# Exercise instructions
Update the rows below by replacing "refresh icon" with "reload button", keeping everything else the same. Leave the pictures out when you write them again.

# Rows from a dataset
-- -- --
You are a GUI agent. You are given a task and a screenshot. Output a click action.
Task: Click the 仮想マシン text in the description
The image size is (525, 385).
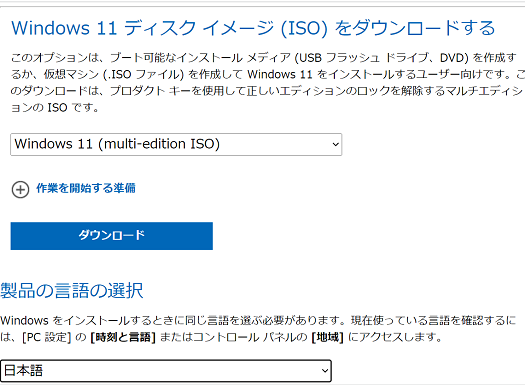[x=71, y=74]
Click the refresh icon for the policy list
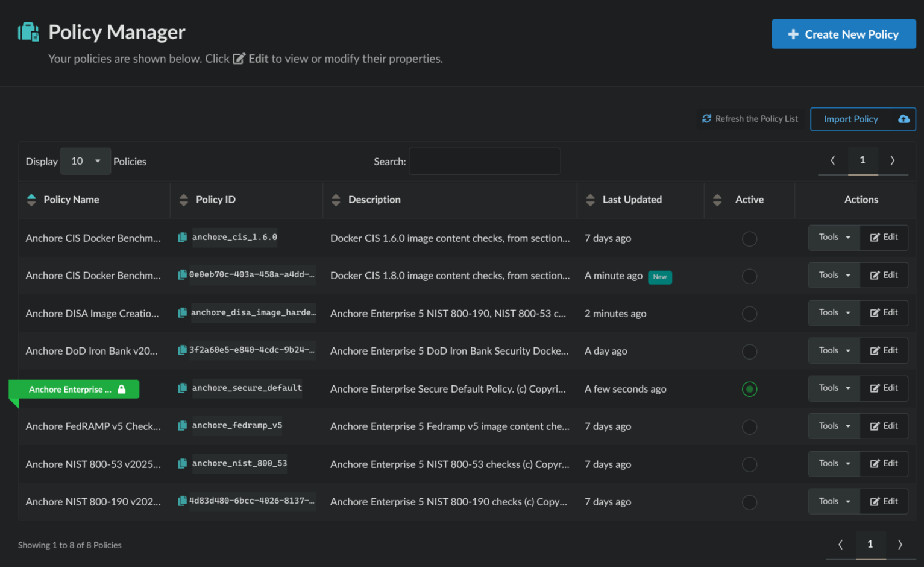 tap(706, 119)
-- -- --
# Answer to this task
You are a GUI agent. You are given a task and a screenshot. Output a click action.
Task: Click the 仮想マシン text in the description
The image size is (525, 385).
[x=71, y=74]
Click the reload button for the policy list
 tap(706, 119)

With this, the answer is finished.